Fleckenstein v. Dock

Citation11 N.E. 951,105 N.Y. 655
CourtNew York Court of Appeals
Decision Date19 April 1887
PartiesFLECKENSTEIN v. DRY DOCK, E. B. & B. R. CO.

OPINION TEXT STARTS HERE

Appeal from a judgment of the general term of the supreme court, Second department, affirming a judgment entered on a verdict in plaintiff's favor.

Action to recover damages for personal injuries.
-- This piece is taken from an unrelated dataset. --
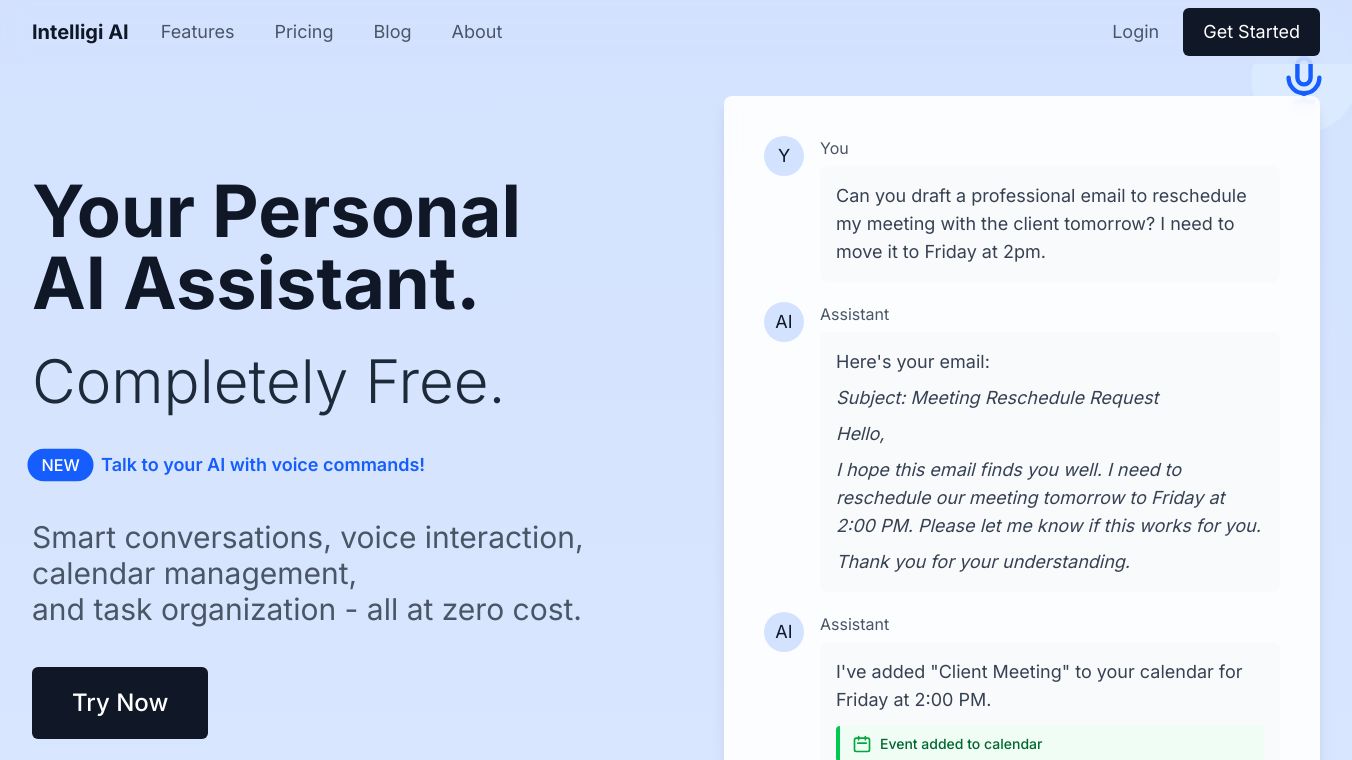
Task: Click the AI avatar beside the calendar message
Action: click(x=784, y=632)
At the time of receiving the injuries complained of, plaintiff was the driver of a large two-horse brewery wagon, and in the forenoon of June 18, 1883, halted his team on the easterly side of Lewis street, New York city. As his horses were headed northerly,-that is uptown,-he was on the proper side of the street, (the right-hand side,) and his team and wagon were close into the curb. Lewis street is very narrow, and is only 25 feet wide between the curbs. After driving close up to the curb, plaintiff dismounted, and proceeded to carry three kegs of beer into the cellar of the premises in front of which he had stopped. While he was taking down the last keg, some employes of the street cleaning department, for the purpose of cleaning the gutter in which this team and wagon stood, led the horses for ward and outward, so that the horses stood ‘clear over to the railroad track,’ and left them there. When plaintiff emerged from the cellar-way, he saw this change, and at the same time saw one of defendant's cars about half a block distant coming towards his team quite rapidly. He sprang to his horses' heads to back the team and wagon off the track; but, before he could succeed in his purpose, the car was driven against him, knocking him down and injuring him.

Edmund Randolph, for defendant and appellant.

Stephen B. Jacobs, for plaintiff.

EARL, J.

The evidence of the plaintiff tended to show that, while he was engaged in trying to remove his team and wagon from the track of defendant's road, one of its drivers carelessly drove one of its cars against him, and caused the injury of which he complains. This evidence was controverted on the part of the defendant, and hence there was a question of fact for the jury, and their decision thereon is not reviewable here.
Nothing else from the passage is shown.